Find out how many lines of the material contain the string "will" and give only that figure.

____________

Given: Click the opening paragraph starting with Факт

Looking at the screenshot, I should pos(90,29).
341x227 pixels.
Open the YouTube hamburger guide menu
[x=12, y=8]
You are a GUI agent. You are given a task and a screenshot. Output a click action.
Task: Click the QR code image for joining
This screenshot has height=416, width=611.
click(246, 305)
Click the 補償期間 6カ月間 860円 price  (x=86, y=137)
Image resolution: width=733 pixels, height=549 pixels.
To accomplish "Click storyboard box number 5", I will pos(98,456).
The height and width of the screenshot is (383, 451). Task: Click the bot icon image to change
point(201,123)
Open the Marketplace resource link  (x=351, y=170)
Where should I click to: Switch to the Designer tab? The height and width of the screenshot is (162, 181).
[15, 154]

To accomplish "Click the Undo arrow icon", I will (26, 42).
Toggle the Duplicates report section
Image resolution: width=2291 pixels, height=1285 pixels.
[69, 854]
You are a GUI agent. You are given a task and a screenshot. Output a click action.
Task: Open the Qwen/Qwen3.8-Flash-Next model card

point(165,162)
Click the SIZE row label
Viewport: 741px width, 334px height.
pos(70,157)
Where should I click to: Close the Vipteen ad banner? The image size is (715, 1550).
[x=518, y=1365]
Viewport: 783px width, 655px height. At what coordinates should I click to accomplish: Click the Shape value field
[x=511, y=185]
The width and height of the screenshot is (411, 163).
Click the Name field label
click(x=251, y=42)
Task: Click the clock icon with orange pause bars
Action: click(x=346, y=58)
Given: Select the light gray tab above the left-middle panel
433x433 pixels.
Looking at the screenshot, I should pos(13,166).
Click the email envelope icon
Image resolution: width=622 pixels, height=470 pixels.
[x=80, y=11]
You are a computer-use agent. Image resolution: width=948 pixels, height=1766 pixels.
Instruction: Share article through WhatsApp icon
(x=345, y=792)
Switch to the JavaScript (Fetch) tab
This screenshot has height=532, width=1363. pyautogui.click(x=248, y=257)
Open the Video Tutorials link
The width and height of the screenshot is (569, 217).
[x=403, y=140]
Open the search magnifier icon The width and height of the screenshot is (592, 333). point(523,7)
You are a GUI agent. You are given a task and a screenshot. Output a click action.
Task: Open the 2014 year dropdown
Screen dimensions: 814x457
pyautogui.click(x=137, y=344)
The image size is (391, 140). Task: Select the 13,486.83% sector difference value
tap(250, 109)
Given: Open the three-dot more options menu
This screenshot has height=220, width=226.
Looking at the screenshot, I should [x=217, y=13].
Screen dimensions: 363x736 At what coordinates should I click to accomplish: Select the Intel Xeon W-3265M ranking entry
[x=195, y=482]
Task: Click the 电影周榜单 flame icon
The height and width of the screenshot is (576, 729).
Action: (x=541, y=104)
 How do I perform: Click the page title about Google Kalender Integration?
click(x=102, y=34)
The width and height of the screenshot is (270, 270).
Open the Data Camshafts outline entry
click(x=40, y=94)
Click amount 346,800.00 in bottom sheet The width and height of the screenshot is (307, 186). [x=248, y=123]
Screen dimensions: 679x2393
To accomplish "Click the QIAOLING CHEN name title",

____________

**Solution**
2